5. Bookwyrm [2/16/10]

Don’t get me wrong—I believe that fresh, tasty foods in schools is a good thing.  I’m not sure why Mr. Oliver thinks that rules out pizza; I tend to find my pizzas topped with fresh vegetables and relatively less meat than I would eat if I were having a burger or grilled cut.  Oh, and for the record, chocolate milk (1%, Neilson Dairy) has 28g grams of sugar per one-cup serving; white milk has 12 grams in the same sized serving with the same fat percentage, meaning that the grams-of-sugar-due-to-it-being-CHOCOLATE-milk would be 14g.  While the 29g of fat in a Snickers bar would appear, on the surface, analogous with the 28g of sugars in a cup of chocolate milk, subtracting the sugars found in a cup of white milk shows a different perspective.  For comparison, a cup of unsweetened orange juice has about 21 grams of sugar, and unsweetened apple juice has 24g of sugar.

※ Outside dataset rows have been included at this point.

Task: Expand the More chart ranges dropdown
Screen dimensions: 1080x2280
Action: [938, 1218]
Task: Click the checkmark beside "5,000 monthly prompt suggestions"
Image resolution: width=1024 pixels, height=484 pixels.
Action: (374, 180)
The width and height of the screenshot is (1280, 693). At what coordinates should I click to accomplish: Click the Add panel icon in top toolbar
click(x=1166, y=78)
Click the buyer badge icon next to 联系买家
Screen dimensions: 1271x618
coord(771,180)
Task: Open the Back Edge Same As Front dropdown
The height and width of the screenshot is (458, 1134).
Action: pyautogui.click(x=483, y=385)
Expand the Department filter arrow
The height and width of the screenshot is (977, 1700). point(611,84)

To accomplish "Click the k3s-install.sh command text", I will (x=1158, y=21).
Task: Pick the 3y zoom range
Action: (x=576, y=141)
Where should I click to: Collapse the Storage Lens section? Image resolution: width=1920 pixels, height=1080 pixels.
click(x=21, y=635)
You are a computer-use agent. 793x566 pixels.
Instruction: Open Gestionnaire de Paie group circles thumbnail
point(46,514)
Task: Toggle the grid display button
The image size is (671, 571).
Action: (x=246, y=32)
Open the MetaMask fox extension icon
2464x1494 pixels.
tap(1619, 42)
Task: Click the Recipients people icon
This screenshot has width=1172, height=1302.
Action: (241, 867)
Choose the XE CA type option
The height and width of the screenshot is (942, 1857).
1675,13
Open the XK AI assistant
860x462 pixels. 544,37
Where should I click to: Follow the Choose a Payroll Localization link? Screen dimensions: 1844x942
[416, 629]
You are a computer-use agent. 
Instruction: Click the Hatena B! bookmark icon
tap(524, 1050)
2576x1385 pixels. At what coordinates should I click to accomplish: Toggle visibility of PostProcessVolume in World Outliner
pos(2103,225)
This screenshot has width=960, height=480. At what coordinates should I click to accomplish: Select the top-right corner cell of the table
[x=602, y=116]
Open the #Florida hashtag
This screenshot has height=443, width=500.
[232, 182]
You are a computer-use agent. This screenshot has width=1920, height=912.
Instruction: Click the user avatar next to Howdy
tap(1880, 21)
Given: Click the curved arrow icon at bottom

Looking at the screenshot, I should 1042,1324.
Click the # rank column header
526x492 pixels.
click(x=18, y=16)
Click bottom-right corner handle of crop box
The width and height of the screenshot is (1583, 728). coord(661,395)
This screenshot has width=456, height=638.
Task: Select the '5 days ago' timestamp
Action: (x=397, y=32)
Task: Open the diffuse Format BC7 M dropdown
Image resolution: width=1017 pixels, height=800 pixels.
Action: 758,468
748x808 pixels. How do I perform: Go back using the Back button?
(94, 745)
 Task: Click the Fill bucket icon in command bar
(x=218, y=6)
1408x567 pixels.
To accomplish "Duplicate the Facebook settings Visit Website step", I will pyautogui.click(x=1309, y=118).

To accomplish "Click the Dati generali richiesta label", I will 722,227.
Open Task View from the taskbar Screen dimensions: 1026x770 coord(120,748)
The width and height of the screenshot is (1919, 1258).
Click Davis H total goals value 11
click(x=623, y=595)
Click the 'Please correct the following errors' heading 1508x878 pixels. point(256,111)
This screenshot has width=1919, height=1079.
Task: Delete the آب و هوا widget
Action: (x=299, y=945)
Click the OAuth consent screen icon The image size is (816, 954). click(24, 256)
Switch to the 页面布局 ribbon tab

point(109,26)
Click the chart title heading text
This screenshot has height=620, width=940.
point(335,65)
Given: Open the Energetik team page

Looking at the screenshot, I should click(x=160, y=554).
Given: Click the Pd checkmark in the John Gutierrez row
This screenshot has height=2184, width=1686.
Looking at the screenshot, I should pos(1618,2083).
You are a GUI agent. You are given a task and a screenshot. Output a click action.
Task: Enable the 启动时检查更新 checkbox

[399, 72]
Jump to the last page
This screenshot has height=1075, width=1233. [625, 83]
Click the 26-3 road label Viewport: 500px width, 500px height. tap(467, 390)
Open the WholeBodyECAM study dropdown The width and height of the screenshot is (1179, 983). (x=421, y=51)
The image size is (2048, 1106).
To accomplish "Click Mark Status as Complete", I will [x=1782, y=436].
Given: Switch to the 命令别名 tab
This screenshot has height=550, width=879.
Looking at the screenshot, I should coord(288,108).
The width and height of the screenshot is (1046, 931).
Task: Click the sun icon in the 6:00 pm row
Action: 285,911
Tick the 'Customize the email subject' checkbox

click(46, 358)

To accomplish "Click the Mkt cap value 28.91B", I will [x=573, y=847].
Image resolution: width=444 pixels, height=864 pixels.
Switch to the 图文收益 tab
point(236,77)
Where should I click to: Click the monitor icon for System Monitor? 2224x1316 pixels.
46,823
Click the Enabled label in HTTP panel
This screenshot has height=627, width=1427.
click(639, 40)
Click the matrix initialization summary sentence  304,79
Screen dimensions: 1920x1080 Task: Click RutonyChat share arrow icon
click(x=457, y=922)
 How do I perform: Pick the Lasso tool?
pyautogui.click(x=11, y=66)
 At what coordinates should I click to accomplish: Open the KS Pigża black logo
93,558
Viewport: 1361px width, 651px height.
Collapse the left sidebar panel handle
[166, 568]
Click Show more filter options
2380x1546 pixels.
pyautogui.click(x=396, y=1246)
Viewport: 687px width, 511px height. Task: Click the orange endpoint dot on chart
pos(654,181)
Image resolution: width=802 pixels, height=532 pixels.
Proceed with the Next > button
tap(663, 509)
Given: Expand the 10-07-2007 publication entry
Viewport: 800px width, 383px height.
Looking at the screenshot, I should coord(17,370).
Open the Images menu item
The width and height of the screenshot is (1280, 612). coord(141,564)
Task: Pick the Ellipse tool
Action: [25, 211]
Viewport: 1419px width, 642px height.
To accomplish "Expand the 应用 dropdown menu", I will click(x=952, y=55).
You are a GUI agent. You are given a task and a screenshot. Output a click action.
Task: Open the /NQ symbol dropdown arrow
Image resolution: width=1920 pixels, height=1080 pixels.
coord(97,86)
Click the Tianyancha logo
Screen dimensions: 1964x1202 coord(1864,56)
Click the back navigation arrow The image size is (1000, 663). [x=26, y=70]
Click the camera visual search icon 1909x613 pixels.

So yes, fresh, nutritious foods in schools is a good idea.  Fresh, nutritious foods that children in school will eat is an even better thing; I believe Mr. Oliver struggled to find the balance in earlier stages of his 7-year campaign.  If adding 14g of sugar to milk changes it from not-something-I-will-drink to something-I-enjoy-drinking for any particular person, it seems silly to denounce the evils of adding chocolate to milk.  While working on my own diet, I asked a nutritionist about that very issue.  She responded, “The wider the variety of food you learn to eat, the better your nutrient intake becomes. So, whatever gets the food up off your plate and into your mouth is effectively enhancing its nutritional value.” (emphasis original)

(cont’d)

6. Bookwyrm [2/16/10]

More significantly, after one year off the program, “Health at every size group members maintained weight, improved in all outcome variables, and sustained improvements. Diet group participants lost weight and showed initial improvement in many variables at 1 year; weight was regained and little improvement was sustained."  (Journal of the American Dietetic Association)

It does not seem unreasonable to me to want to see a non-blaming, individuality-promoting, effective health-improvement technique used as a primary approach to the perceived problem rather than as a remedial approach for people who are already in their thirties and forties and with a long history of “failing” at diets.

Give me the nutrition, but keep the fear/blame/shame in which it’s being wrapped, please, Mr. Oliver. :-)

(Yes, I’m finally done now.)

7. Bookwyrm [2/16/10]

“the 29g of fat in a Snickers bar would appear, on the surface, analogous with the 28g of sugars in a cup of chocolate milk”

I meant, of course, the 29g of sugars, sorry.